Architecture and the Environmental Impact of Artificial Complexity
There is an astonishing degree of complexity, order, and beauty in the natural world. Even so, and especially within the realm of living things, nothing is more complex than it needs to be to sustain its existence. Every aspect of the system serves a purpose. If it does not, the unneeded component eventually ceases to exist in future generations. Even with these constraints of resource and energy efficiency, we find boundless beauty and harmony in the natural world. Contrast nature’s “just the right amount of complexity” to the way many architects design buildings today. While nature is only as complex as it needs to be, architects and designers add excessive and inessential complexity to their buildings and landscapes when none is warranted.
Contemporary architecture is riddled with artificial complexity, resulting in buildings that strain the environment, deplete resources, and compromise the most basic function of sheltering inhabitants from the elements. Buildings that contort, pop up and down, are split in the middle, and engage in all other manner of geometric gymnastics have very little—and, often, nothing—to do with the function, economy, or beauty of the building. Despite that, this type of complexity has long been seen as the designer’s prerogative, a creative and ego-driven self-expression that has been championed by most architecture schools and romantic notions of what it means to be an architect.
Let me be clear: Complexity itself is not the problem; rather, it is the irrational and arbitrary forms that complicate structure and compromise building integrity that I am calling into question. While artificial complexity may be more visible in modern buildings, traditional architecture is not immune to its influence; “McMansions” and “McMain Streets” are traditional expressions of artificial complexity, with their mountain-range roofs and overly repetitive facade articulations. But artificial complexity is not limited to the work of starchitects—it pervades even the humblest of buildings, from warehouses to affordable housing.
Landscape architecture suffers from the same obsession. Contemporary open spaces are often designed with excessive planters, berms, walls, and other features that clutter the landscape and impinge on the user’s experience. It is not enough to provide a beautiful, shaded, open space with seating that accommodates a variety of activities and freedom of movement. As with the architect, the landscape architect must make an artistic statement.
Contemporary architecture wears its complexity on its sleeve. This is in stark contrast to today’s high-tech devices, which are incredibly complex on the inside and convey a sense of utter simplicity on the outside. If the iPhone were designed the way many architects design buildings today, it would be burdened with extra switches, knobs, illuminated buttons, and perhaps a few jagged edges, just for style.
This term, artificial complexity, has not been widely used in the context of architecture. However, the architect and urbanist Leon Krier has frequently illustrated the phenomenon permeating the design of buildings, landscapes, and cities. His diagrams expose the absurdity of so much contrived complexity vs. the rational form of Krier’s classically inspired architecture and urbanism.
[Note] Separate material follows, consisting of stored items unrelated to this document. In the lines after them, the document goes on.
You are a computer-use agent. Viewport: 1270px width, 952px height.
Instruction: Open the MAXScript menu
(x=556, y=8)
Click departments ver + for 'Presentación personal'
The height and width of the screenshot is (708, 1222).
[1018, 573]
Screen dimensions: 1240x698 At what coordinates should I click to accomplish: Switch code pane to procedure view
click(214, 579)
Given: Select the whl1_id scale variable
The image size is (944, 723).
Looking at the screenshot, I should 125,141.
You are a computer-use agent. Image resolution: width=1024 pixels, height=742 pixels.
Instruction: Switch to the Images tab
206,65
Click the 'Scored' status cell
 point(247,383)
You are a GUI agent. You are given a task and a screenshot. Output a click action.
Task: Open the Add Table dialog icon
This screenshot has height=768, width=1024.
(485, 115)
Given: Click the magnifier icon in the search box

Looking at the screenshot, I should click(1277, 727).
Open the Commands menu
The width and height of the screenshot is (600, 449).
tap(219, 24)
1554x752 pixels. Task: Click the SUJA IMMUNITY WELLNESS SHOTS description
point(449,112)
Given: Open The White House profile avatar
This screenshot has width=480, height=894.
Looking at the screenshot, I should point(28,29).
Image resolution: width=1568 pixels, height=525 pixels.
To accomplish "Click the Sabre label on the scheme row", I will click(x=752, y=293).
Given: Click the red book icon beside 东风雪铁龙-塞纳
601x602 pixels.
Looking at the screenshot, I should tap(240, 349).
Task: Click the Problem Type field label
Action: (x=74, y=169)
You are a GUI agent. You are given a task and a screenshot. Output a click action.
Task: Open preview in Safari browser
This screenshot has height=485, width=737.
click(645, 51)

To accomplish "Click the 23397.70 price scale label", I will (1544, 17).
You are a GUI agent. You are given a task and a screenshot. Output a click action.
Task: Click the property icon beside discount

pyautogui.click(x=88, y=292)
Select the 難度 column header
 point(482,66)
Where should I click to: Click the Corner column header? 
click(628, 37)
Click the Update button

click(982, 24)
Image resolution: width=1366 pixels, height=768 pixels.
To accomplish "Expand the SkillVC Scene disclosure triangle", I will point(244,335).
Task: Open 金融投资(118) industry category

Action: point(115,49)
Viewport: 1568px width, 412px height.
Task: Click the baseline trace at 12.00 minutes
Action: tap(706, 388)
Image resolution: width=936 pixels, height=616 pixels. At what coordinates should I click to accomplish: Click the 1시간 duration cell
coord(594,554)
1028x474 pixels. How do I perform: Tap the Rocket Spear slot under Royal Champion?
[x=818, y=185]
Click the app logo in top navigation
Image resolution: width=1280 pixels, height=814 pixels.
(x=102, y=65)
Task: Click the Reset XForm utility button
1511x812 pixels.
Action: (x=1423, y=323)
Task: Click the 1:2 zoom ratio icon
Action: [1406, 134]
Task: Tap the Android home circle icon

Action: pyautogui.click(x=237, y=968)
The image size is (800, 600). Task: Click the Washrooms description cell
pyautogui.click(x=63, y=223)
Mathematician Nikos Salingaros has written extensively about complexity in architecture, using the terms disorganized, random, and invented complexity. And Christopher Alexander spent a lifetime trying to teach us the Nature of Order, how to apply universal principles of design to create more beautiful and harmonious places. My objective here is to expand on this dialog and focus attention on the negative consequences of not following more natural processes of design.
Environmental Costs of Artificial Complexity
The most egregious sin of artificial complexity is the environmental toll it exacts. Structural complexity—where the form of the building is manipulated to create dynamic shapes in roofs, walls, and projections that defy rational explanation—requires tons of extra materials: steel, concrete, wood, glass, and more. Asymmetrically loaded beams, overextended cantilevered slabs, and other structural contortions exact a cost in natural resources and energy used for extraction, fabrication, and installation. By contrast, the most efficient, and thus environmentally sustainable, structural systems are repetitive members that are symmetrical in section: the simple post and beam, the arch, the barrel vault, the truss.
Like structural complexity, volumetric complexity also wastes resources, creating nonstructural volumes and shapes that have no bearing on the use, or even the beauty, of the building. In an era of concern about climate change, shouldn’t we be conceptualizing buildings at the earliest stages of design to be resource and energy-efficient?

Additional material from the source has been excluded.